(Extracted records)
○ ○ ○
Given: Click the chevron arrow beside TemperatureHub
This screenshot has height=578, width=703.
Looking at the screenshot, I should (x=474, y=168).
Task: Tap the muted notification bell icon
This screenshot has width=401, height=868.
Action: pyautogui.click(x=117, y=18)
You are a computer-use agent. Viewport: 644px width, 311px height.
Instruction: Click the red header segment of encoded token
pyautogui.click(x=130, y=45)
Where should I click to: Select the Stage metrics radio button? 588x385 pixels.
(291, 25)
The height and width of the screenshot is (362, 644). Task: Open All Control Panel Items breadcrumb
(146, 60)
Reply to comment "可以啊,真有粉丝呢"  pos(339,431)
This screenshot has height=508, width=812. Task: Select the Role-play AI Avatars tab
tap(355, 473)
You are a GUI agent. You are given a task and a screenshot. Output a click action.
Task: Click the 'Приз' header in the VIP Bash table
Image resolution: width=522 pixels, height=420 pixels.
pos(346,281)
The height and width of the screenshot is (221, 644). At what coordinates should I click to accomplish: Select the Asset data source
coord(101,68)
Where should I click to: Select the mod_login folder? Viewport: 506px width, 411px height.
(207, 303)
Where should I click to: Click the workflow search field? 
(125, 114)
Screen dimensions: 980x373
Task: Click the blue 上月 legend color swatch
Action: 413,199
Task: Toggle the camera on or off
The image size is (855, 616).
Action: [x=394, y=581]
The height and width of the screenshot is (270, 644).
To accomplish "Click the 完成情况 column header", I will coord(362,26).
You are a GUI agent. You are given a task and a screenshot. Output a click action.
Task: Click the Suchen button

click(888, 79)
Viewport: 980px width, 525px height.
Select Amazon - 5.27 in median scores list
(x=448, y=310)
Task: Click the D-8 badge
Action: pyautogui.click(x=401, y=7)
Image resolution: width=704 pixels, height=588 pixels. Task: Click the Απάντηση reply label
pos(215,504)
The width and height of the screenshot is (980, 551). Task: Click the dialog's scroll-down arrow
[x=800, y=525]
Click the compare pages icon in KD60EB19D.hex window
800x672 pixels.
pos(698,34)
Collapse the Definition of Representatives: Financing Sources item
○ ○ ○
* [ACTION ITEM]:
The answer should consist of every entry, repeated word for word.

* [TASK RESULT]:
Given: Click the chevron arrow beside TemperatureHub
This screenshot has height=578, width=703.
Looking at the screenshot, I should (x=474, y=168).
Task: Tap the muted notification bell icon
This screenshot has width=401, height=868.
Action: pyautogui.click(x=117, y=18)
You are a computer-use agent. Viewport: 644px width, 311px height.
Instruction: Click the red header segment of encoded token
pyautogui.click(x=130, y=45)
Where should I click to: Select the Stage metrics radio button? 588x385 pixels.
(291, 25)
The height and width of the screenshot is (362, 644). Task: Open All Control Panel Items breadcrumb
(146, 60)
Reply to comment "可以啊,真有粉丝呢"  pos(339,431)
This screenshot has height=508, width=812. Task: Select the Role-play AI Avatars tab
tap(355, 473)
You are a GUI agent. You are given a task and a screenshot. Output a click action.
Task: Click the 'Приз' header in the VIP Bash table
Image resolution: width=522 pixels, height=420 pixels.
pos(346,281)
The height and width of the screenshot is (221, 644). At what coordinates should I click to accomplish: Select the Asset data source
coord(101,68)
Where should I click to: Select the mod_login folder? Viewport: 506px width, 411px height.
(207, 303)
Where should I click to: Click the workflow search field? 
(125, 114)
Screen dimensions: 980x373
Task: Click the blue 上月 legend color swatch
Action: 413,199
Task: Toggle the camera on or off
The image size is (855, 616).
Action: [x=394, y=581]
The height and width of the screenshot is (270, 644).
To accomplish "Click the 完成情况 column header", I will coord(362,26).
You are a GUI agent. You are given a task and a screenshot. Output a click action.
Task: Click the Suchen button

click(888, 79)
Viewport: 980px width, 525px height.
Select Amazon - 5.27 in median scores list
(x=448, y=310)
Task: Click the D-8 badge
Action: pyautogui.click(x=401, y=7)
Image resolution: width=704 pixels, height=588 pixels. Task: Click the Απάντηση reply label
pos(215,504)
The width and height of the screenshot is (980, 551). Task: Click the dialog's scroll-down arrow
[x=800, y=525]
Click the compare pages icon in KD60EB19D.hex window
800x672 pixels.
pos(698,34)
Collapse the Definition of Representatives: Financing Sources item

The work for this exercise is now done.